El artículo 17 de nuestra Carta Magna establece que ninguna persona podrá hacerse justicia por sí misma.
Raúl Contreras Bustamante
Desde los albores de la humanidad, el Derecho ha sido una herramienta fundamental en la construcción de sociedades organizadas, equitativas y funcionales. Y es que el Derecho, más que un conjunto de normas, ha sido —entre otras tantas cosas— el reflejo del pacto social que permite la convivencia, la resolución pacífica de conflictos y la evolución de los principios que sustentan la civilización.
En las sociedades primitivas, la justicia solía estar aparejada a la venganza privada como, por ejemplo, la Ley del Talión: el agravio se resolvía mediante represalias directas. En la antigua Mesopotamia —con el Código de Hammurabi— la idea de justicia comienza a institucionalizarse, pues comenzaron a sentarse las bases para lo que después se conocería como el principio de proporcionalidad en las penas. Recordar lo anterior es relevante, porque en el país la violencia, la corrupción y la impunidad parecen haberse normalizado.
En la Sociología existe el concepto de “anomia” que resulta interesante. Acuñado a finales del siglo XIX por el francés Émile Durkheim, este término se empleó para describir una condición social en la que las normas tradicionales que guían la conducta individual se debilitan o desaparecen, provocando desorientación e incertidumbre.

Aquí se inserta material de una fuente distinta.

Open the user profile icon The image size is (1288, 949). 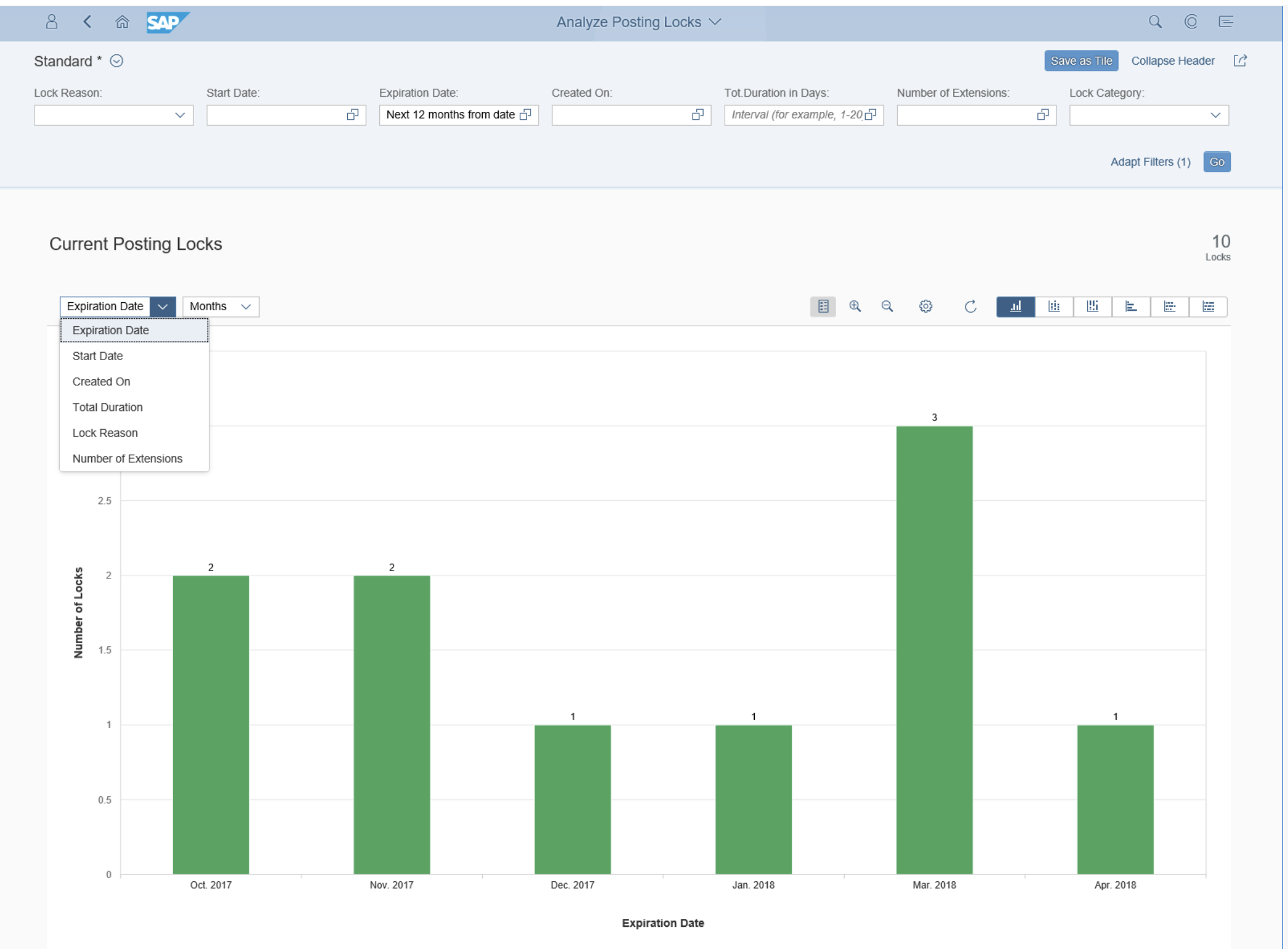point(52,22)
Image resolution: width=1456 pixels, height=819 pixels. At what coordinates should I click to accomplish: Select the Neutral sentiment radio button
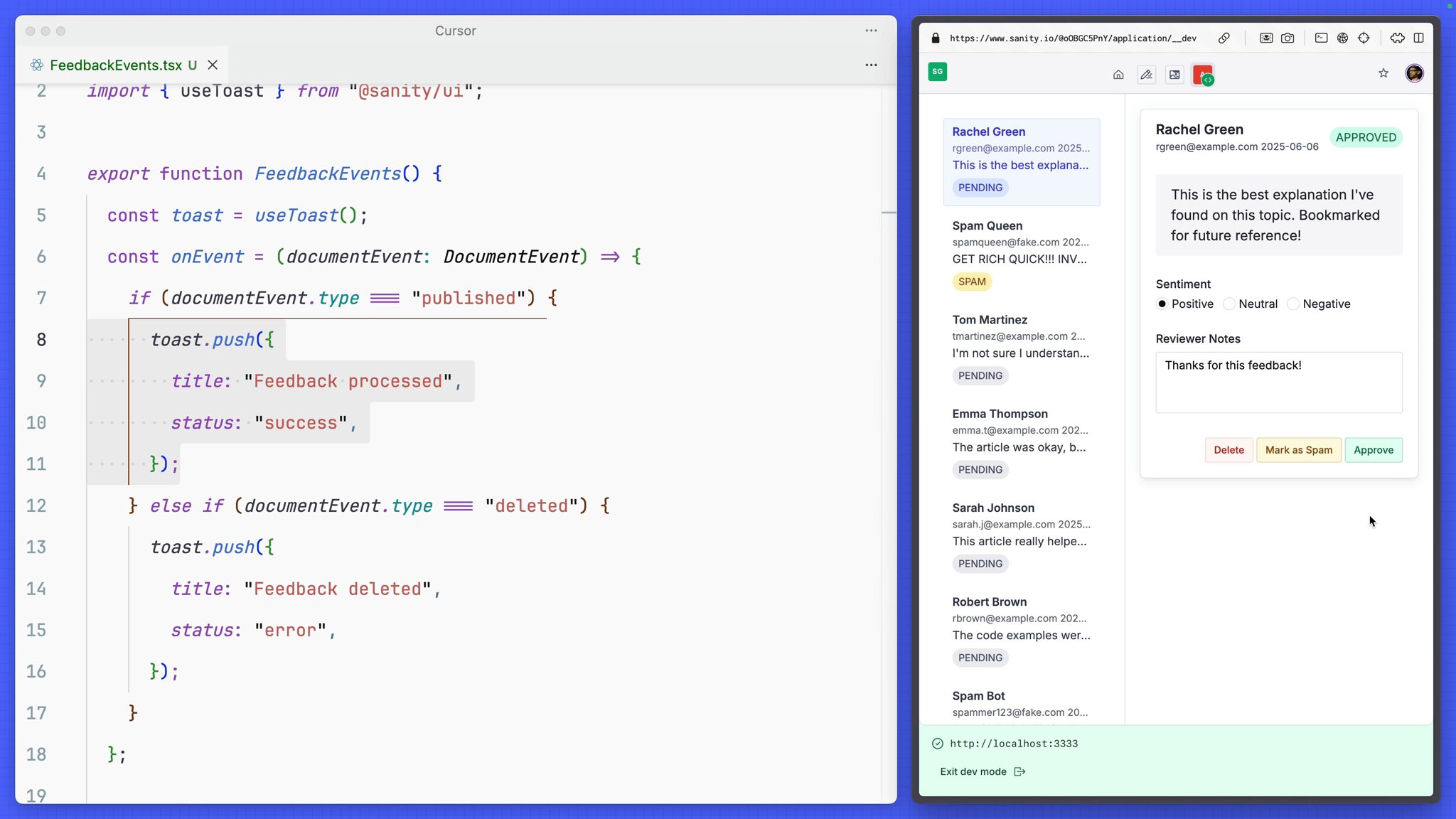[x=1229, y=304]
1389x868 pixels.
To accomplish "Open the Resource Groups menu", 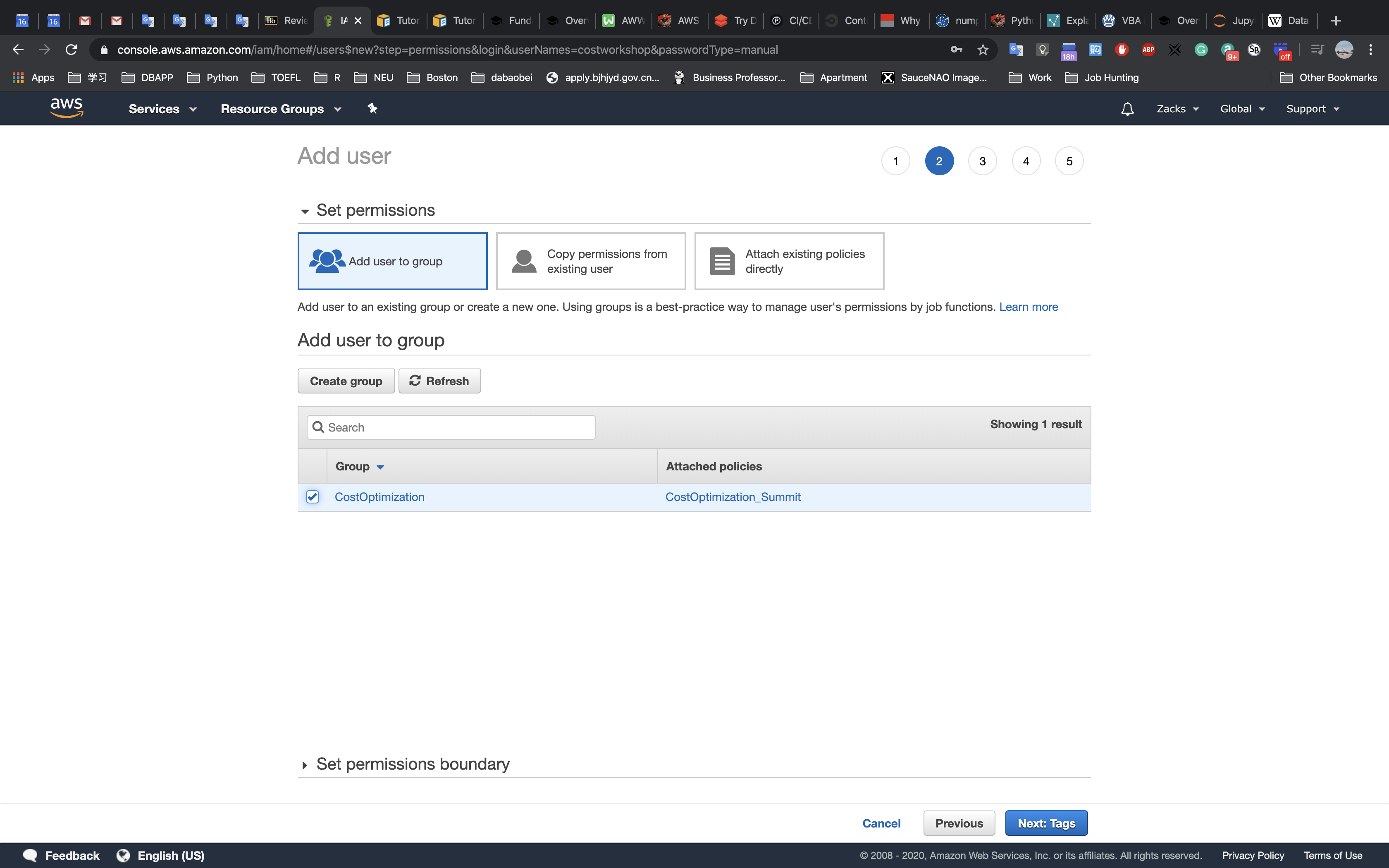I will (281, 108).
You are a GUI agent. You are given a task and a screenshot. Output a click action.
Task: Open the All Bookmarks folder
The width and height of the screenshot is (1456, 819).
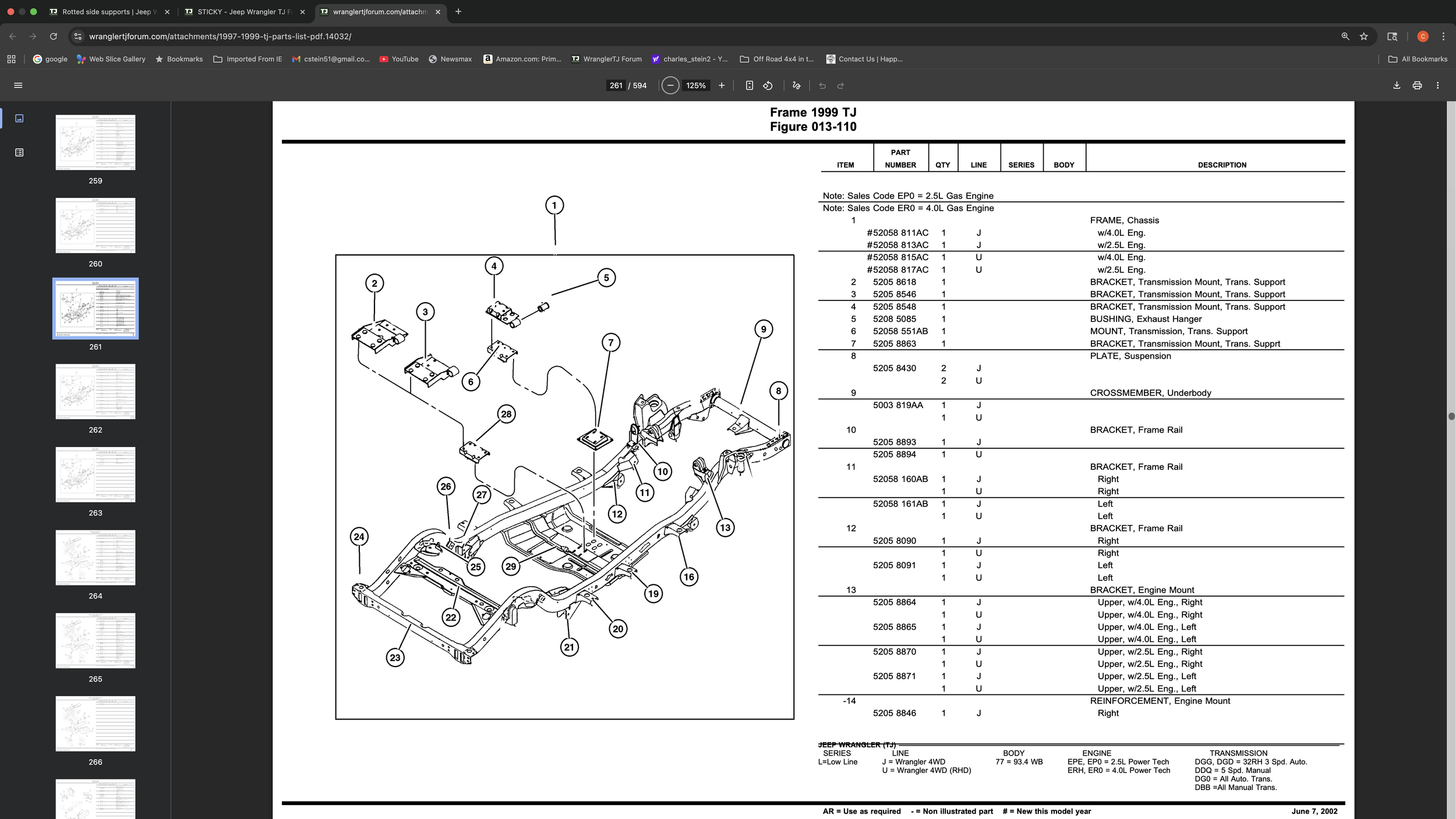pos(1418,59)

Cuando hay un rápido cambio social o económico, y las instituciones no logran adaptarse con la misma velocidad, dejan a los individuos sin un marco normativo claro, llevando a la sociedad a escenarios poco deseables, pues el Derecho es entonces sustituido por la fuerza.
En México, el artículo 17 de nuestra Carta Magna establece que ninguna persona podrá hacerse justicia por sí misma ni ejercer violencia para reclamar su derecho. Es decir, encuentra en el reconocimiento del Derecho la única vía para la solución de los conflictos.
De manera lamentable, parece que en México estamos viviendo una época de anomia. El debilitamiento de las instituciones, la creciente desigualdad, la desconfianza en las autoridades y la impunidad han erosionado de forma profunda el tejido social.
Es de amplio conocimiento que en distintas zonas del país, la ley no es impuesta por el Estado, sino por grupos criminales que se infiltran en el gobierno o que lo sustituyen de facto, imponiendo sus propias reglas y castigos.
De acuerdo con la Encuesta Nacional de Victimización y Percepción Sobre Seguridad Pública, publicada por el Inegi, en 2023, de los 31.3 millones de delitos ocurridos, sólo 10.4% se denunciaron. Lo anterior implica que cerca de 90% de delitos no se investigaron nunca y la razón principal para no denunciar delitos se atribuye a la desconfianza en las autoridades.
El Ministerio Público abrió una carpeta de investigación sólo en 68% de estas denuncias, y el porcentaje de delitos con una resolución positiva para el denunciante fue 1.2 por ciento
Cada vez es más común observar que la ciudadanía —al no encontrar justicia ni seguridad en las instituciones— recurre a soluciones individuales o paralelas, dejando de lado la norma. Esto se traduce en linchamientos, corrupción cotidiana, evasión de normas, incluso, en la aceptación social de actividades ilegales como vía de progreso económico. Se instala así una cultura de la sobrevivencia, en la que las normas sociales son relativas o simplemente se ignoran.
En este contexto anómico, las reformas a la Constitución y a la ley corren el riesgo de fracasar si no logran reconectar con el tejido moral de la sociedad para restablecer la confianza en la justicia, apostar por la educación y revalorar la importancia que tienen las normas jurídicas.
Como Corolario, la frase de Émile Durkheim: “La cohesión social no es un hecho dado, sino el resultado de instituciones que regulan las relaciones entre los individuos”.